What is expected – Without any change, set down every record below.
[Data extracts — start]
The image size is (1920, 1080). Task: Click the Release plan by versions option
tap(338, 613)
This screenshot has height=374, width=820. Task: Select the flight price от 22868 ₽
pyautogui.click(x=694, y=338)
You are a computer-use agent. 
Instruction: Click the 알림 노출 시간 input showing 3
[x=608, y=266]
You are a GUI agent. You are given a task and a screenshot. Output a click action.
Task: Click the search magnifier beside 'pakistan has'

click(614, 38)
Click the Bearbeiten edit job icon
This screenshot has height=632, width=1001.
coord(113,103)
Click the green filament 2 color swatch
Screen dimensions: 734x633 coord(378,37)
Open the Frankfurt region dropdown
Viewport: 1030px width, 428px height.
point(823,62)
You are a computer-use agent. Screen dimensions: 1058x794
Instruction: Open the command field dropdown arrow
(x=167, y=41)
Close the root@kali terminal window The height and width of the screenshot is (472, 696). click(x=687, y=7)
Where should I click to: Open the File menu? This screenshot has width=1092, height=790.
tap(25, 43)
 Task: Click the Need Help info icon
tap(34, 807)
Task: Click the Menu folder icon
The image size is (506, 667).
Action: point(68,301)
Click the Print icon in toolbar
[Data extracts — finish]
Written solution –
The image size is (1920, 1080). Task: Click the Release plan by versions option
tap(338, 613)
This screenshot has height=374, width=820. Task: Select the flight price от 22868 ₽
pyautogui.click(x=694, y=338)
You are a computer-use agent. 
Instruction: Click the 알림 노출 시간 input showing 3
[x=608, y=266]
You are a GUI agent. You are given a task and a screenshot. Output a click action.
Task: Click the search magnifier beside 'pakistan has'

click(614, 38)
Click the Bearbeiten edit job icon
This screenshot has height=632, width=1001.
coord(113,103)
Click the green filament 2 color swatch
Screen dimensions: 734x633 coord(378,37)
Open the Frankfurt region dropdown
Viewport: 1030px width, 428px height.
point(823,62)
You are a computer-use agent. Screen dimensions: 1058x794
Instruction: Open the command field dropdown arrow
(x=167, y=41)
Close the root@kali terminal window The height and width of the screenshot is (472, 696). click(x=687, y=7)
Where should I click to: Open the File menu? This screenshot has width=1092, height=790.
tap(25, 43)
 Task: Click the Need Help info icon
tap(34, 807)
Task: Click the Menu folder icon
The image size is (506, 667).
Action: point(68,301)
Click the Print icon in toolbar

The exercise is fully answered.